Most of the current recruitment support approaches fall under the umbrella of so called Applicant Tracking Systems (ATSs). Available ATSs are comparable to Customer Relationship Management systems, with a focus on supporting discovery and selection of candidates for job opportunities. Such systems are often based on manual collection and annotation of résumés and job opportunities by experienced recruiters, and on rule-based algorithms to identify suitable candidates.

In this paper, we present a preliminary version of a data-driven approach to the problem of automatically generating profiles of professional figures, by extracting relevant information from résumés and job opportunities. A classic and straightforward document similarity calculation approach cannot guarantee satisfactory performance in the ATS domain. This is due to the fact that documents in this domain are mostly similar to each other, and tend to be differentiated by minor aspects. For example, the two sentences “fluent in Python” and “fluent in Java” are extremely similar, but describe two different professional figures. Therefore, a simple document similarity calculation on whole documents could be unsuccessful since it may be prone to simply identify similarly written curricula. For this reason, we employ a composite approach which exploits Natural Language Processing (NLP) techniques, such as word entropy [4], for identifying relevant keywords, and recent distributional semantics techniques, such as word and document vectors [11], in order to represent similar profiles. Further, our approach exploits only the unstructured information contained in résumés. To the best of our knowledge, current ATSs do not support this kind of analysis and require a frequent interaction with the human experts. On the other hand, the development of ATSs has a distinctly commercial nature. Thus, the research community has not been particularly active on this specific topic. Today, with Industry 4.0, there is a growing interest in implementing autonomous and data-driven approaches that can provide insights on how the job market evolves over time, and practical assistance to recruiters. This is definitely a novelty for most commercial ATSs, especially for those targeted to small-to-medium sized companies that focus on a small domain of application.

This paper is the result of a collaboration with the recruitment agency IT Partner ItaliaFootnote 2. The company mostly operates in the field of IT system integration. Due to the high volume of hiring processes managed on a daily basis, IT Partner Italia is aiming to build a next-generation ATS based, among other technologies, on NLP and Machine Learning techniques, in order to help recruiters in their most time consuming activities.
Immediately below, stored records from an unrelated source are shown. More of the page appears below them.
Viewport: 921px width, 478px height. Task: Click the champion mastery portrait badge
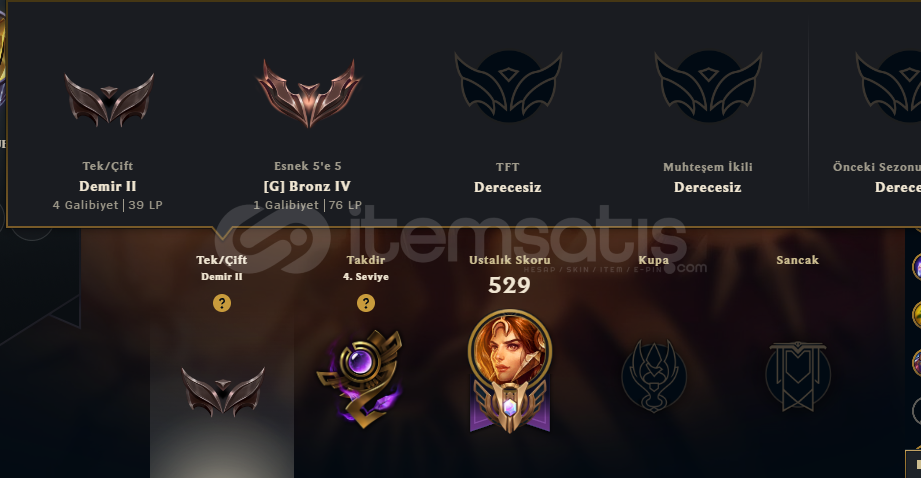(509, 371)
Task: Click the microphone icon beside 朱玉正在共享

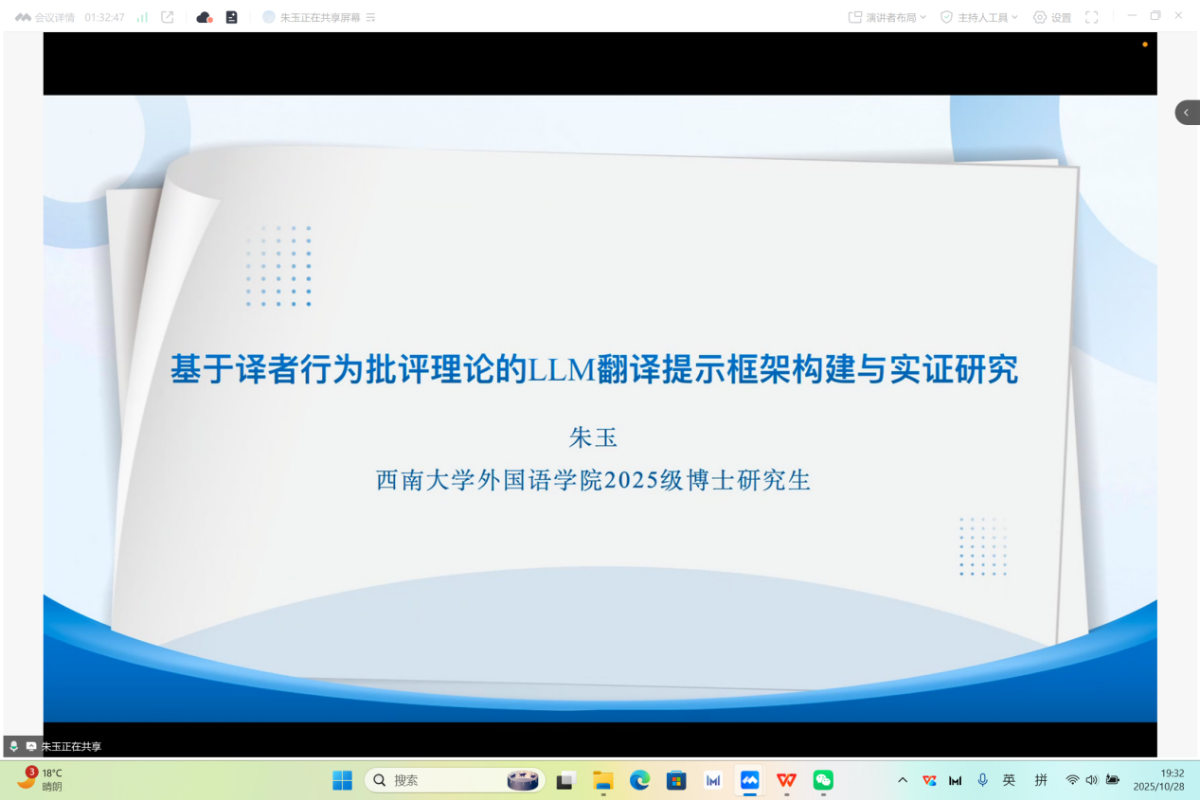Action: tap(14, 746)
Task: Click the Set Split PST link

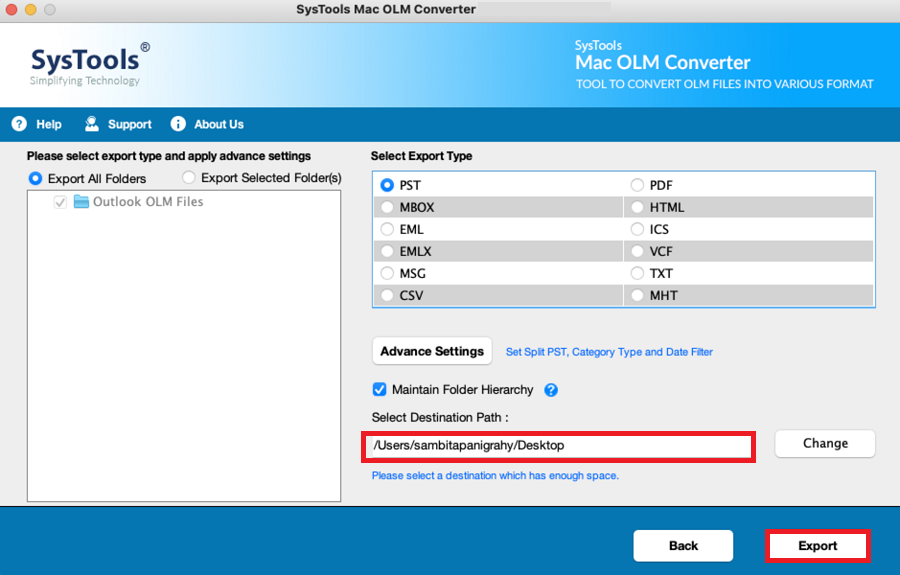Action: (x=609, y=352)
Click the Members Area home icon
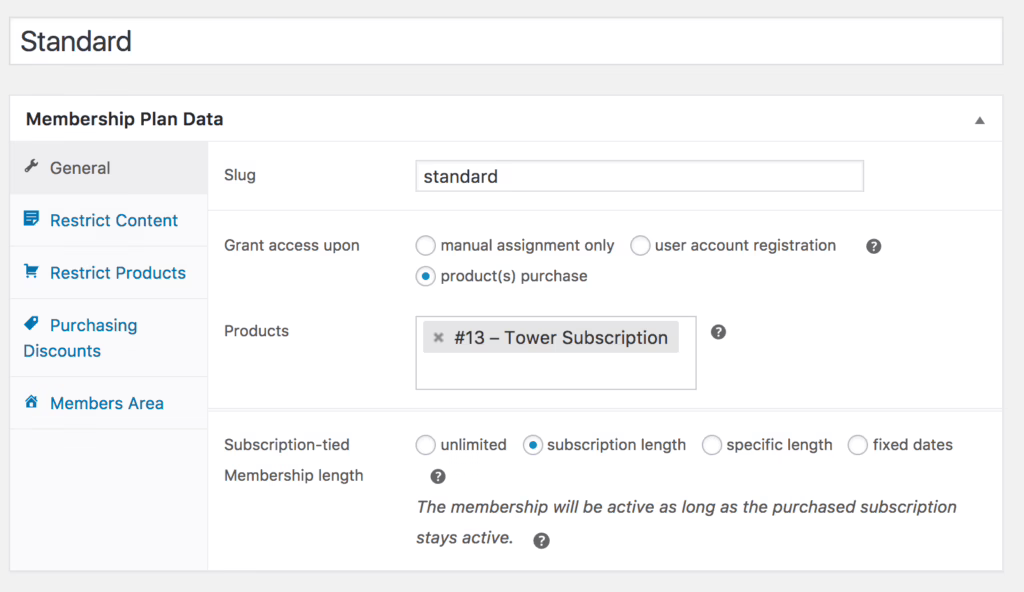Viewport: 1024px width, 592px height. pyautogui.click(x=31, y=403)
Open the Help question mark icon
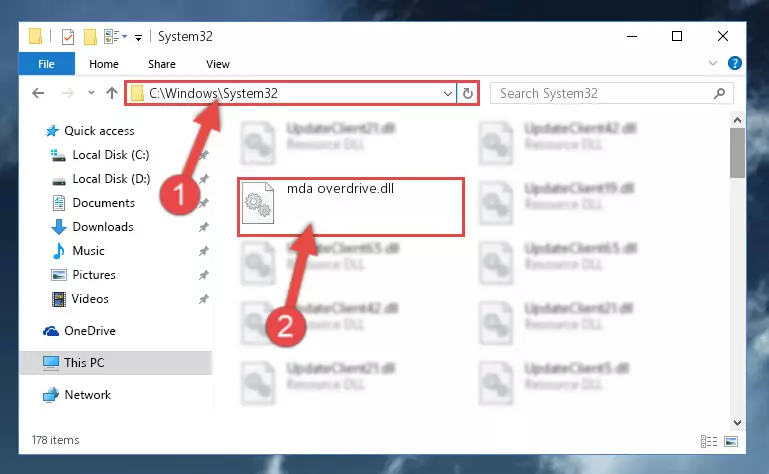 pyautogui.click(x=734, y=63)
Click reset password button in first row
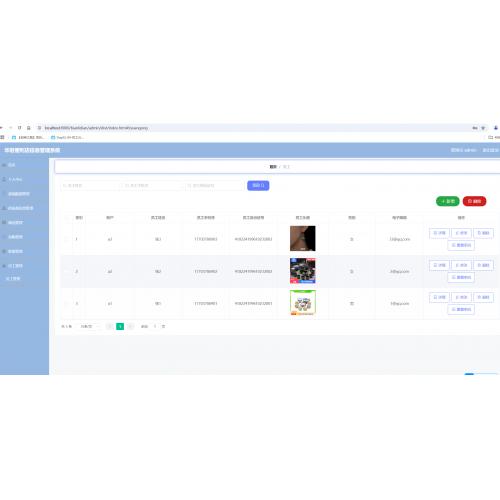500x500 pixels. (x=461, y=245)
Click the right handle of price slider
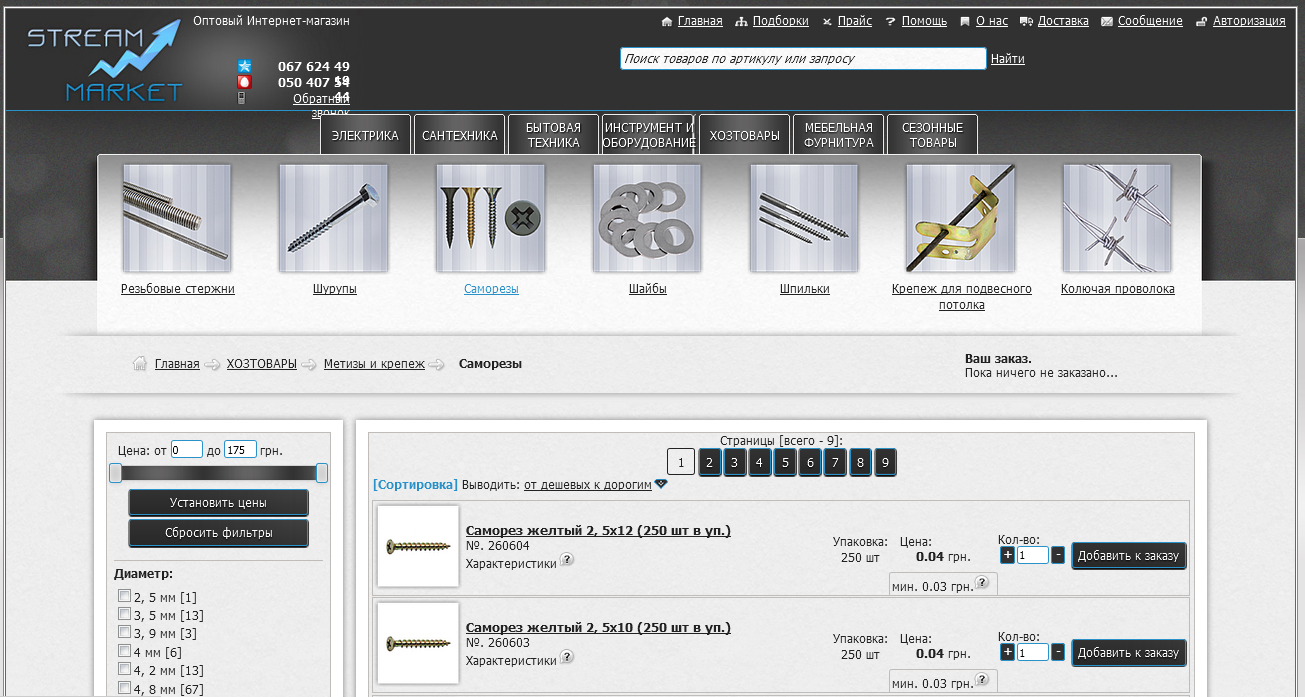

This paper is organized as follows. In Sect. 2 we discuss related work. Section 3 illustrates our proposed approach. Section 4 presents a preliminary evaluation of the approach on a subset of data. Finally, Sect. 5 draws some conclusion.

2 Related Work

Actually, very few researches on the impact of ATSs on the recruitment process have been proposed within the business economics field [5, 10]. In addition, a number of recent approaches have proposed the implementation of data mining and information retrieval techniques both in the recruitment process and in performing job recommendations [9, 16]. However, it is clear that extensive research in the direction of improving software such as ATS is still in its embryonic stage. Today’s ATSs belong to two main categories: direct recruitment and indirect recruitment ATSs.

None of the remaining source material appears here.